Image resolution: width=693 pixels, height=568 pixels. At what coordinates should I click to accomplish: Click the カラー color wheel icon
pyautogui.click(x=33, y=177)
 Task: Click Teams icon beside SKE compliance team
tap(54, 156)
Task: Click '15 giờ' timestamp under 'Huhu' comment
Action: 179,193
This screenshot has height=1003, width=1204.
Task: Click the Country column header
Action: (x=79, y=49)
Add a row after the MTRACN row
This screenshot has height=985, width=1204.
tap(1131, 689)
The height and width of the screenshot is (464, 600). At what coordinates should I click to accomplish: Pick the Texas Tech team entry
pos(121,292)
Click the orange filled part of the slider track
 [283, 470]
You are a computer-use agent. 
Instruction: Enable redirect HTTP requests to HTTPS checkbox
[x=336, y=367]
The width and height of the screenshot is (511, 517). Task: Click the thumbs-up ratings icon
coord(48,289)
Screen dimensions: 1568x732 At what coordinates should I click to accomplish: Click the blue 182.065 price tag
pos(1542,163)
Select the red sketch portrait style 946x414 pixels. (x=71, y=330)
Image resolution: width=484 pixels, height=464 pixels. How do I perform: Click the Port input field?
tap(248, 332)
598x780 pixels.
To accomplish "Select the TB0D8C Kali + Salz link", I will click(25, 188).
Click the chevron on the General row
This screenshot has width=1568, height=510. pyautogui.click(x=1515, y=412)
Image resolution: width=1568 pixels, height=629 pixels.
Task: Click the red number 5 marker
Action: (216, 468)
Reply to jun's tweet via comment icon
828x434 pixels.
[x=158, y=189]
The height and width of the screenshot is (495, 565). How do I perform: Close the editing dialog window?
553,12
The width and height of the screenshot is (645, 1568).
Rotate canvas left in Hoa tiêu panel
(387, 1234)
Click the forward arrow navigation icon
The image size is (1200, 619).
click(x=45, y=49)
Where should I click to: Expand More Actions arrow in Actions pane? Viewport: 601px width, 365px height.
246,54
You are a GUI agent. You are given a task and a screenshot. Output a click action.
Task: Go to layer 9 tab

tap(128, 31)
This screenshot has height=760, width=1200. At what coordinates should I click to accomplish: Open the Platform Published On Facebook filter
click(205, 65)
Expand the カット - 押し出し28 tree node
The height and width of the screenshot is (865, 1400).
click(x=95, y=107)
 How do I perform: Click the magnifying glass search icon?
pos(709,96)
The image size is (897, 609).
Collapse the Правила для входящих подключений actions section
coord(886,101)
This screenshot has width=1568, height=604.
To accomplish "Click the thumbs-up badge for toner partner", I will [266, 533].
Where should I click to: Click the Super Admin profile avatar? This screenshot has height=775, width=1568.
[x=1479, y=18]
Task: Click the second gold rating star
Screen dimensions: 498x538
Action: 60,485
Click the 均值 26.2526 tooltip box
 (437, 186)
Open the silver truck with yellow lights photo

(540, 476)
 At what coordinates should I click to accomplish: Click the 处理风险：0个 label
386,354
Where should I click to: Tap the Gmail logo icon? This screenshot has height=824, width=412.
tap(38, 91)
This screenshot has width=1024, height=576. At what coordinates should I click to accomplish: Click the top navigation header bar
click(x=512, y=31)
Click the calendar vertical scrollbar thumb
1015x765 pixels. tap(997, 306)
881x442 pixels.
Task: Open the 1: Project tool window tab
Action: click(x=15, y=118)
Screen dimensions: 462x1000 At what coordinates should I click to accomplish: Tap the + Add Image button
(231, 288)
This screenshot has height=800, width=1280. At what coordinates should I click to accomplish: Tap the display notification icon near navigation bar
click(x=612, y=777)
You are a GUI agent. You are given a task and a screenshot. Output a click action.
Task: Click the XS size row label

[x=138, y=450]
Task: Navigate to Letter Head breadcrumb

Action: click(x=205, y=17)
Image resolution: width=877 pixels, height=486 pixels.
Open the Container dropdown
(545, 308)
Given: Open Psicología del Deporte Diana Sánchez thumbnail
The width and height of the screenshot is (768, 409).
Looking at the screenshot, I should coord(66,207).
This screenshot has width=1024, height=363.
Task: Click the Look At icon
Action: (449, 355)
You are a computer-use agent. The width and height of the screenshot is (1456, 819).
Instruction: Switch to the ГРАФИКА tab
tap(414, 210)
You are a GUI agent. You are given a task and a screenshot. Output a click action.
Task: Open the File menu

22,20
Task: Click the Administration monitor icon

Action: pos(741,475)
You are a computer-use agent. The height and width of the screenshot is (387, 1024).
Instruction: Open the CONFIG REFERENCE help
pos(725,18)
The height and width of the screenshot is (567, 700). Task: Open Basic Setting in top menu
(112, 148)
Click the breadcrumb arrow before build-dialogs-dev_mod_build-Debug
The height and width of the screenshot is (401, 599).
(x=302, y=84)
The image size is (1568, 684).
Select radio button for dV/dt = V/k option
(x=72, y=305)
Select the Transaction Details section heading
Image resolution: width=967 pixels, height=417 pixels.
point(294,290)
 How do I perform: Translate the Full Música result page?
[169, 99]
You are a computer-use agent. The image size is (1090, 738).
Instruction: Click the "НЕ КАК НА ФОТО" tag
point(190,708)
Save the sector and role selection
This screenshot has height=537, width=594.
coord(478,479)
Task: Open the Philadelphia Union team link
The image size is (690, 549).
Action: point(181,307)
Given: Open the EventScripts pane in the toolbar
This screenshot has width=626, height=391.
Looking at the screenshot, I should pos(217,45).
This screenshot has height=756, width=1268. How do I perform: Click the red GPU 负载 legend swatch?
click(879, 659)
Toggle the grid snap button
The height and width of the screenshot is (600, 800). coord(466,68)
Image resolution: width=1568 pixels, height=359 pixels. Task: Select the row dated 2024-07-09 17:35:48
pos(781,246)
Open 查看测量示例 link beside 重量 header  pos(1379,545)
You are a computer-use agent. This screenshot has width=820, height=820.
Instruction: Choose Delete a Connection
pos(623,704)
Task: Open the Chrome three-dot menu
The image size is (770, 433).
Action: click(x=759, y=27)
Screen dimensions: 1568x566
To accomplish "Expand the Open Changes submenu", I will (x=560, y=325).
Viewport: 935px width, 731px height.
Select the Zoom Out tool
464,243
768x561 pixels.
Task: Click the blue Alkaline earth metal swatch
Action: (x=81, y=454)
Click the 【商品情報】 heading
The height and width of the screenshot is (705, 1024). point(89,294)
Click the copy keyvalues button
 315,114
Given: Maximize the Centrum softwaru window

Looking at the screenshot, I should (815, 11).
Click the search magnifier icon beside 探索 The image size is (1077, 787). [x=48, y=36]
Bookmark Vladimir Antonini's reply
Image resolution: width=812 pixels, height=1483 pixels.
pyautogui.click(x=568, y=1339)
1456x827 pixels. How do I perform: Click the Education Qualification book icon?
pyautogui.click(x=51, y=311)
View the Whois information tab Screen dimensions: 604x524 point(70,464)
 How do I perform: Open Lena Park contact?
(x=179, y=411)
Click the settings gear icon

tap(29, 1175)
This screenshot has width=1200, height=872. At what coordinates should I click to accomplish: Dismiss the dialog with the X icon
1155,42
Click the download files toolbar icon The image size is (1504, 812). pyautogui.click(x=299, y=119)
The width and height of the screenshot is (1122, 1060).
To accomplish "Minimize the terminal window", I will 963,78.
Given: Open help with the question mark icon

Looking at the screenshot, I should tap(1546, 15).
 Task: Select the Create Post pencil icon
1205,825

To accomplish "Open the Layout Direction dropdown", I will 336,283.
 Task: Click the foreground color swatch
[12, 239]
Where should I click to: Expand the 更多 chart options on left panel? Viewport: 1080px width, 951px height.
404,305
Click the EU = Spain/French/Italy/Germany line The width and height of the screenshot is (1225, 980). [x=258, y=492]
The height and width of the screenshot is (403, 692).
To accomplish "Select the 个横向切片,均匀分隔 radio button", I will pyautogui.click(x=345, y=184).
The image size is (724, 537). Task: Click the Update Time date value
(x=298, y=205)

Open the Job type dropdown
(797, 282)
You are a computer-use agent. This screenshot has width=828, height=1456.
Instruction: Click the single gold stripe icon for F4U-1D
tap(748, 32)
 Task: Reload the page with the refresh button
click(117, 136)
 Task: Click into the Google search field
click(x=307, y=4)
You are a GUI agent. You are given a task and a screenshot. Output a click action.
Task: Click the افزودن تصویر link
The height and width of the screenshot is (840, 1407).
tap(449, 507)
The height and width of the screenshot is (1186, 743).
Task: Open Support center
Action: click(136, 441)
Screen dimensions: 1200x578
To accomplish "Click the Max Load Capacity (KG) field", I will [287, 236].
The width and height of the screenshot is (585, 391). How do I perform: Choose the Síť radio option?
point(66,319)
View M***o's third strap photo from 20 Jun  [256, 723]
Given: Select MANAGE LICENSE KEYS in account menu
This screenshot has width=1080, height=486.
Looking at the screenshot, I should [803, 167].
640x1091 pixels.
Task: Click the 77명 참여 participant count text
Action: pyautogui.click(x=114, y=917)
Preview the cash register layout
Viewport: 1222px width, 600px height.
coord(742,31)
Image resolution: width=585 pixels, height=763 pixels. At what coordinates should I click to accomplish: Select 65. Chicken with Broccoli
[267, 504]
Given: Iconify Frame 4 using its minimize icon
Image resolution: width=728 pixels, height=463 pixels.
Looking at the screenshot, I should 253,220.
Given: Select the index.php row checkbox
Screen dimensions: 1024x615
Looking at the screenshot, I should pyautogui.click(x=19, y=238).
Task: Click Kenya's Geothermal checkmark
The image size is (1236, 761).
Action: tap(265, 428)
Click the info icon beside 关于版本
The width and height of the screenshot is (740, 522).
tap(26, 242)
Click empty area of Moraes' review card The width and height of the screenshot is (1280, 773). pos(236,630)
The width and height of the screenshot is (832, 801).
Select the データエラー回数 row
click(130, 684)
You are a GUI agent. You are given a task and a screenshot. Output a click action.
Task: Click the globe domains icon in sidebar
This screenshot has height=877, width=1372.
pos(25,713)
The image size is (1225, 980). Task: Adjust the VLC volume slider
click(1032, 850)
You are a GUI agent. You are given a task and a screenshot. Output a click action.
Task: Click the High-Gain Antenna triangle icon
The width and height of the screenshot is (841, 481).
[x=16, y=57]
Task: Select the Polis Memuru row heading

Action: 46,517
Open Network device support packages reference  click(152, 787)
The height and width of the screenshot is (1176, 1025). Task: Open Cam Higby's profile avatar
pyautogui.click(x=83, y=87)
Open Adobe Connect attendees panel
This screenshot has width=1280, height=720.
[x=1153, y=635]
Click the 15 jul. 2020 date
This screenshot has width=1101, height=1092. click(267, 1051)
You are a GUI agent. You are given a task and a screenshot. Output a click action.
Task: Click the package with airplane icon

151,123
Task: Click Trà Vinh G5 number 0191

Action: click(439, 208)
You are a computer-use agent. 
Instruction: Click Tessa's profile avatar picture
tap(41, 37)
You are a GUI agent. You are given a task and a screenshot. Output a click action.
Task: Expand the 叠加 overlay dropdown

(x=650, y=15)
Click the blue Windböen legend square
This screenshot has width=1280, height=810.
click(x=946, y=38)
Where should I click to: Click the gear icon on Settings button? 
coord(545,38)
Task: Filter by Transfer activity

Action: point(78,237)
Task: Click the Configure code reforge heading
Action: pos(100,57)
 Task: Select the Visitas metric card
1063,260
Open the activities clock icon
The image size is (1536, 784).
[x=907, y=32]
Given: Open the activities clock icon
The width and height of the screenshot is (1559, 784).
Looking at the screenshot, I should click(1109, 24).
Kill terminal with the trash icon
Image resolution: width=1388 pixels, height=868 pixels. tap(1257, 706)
===============
» TASK DETAILS
Look for the string "link" in the listing above and copy every line holding it.

» OUTPUT OF THE TASK
To accomplish "Select the TB0D8C Kali + Salz link", I will click(25, 188).
Task: Open the Philadelphia Union team link
Open 查看测量示例 link beside 重量 header  pos(1379,545)
Task: Click the افزودن تصویر link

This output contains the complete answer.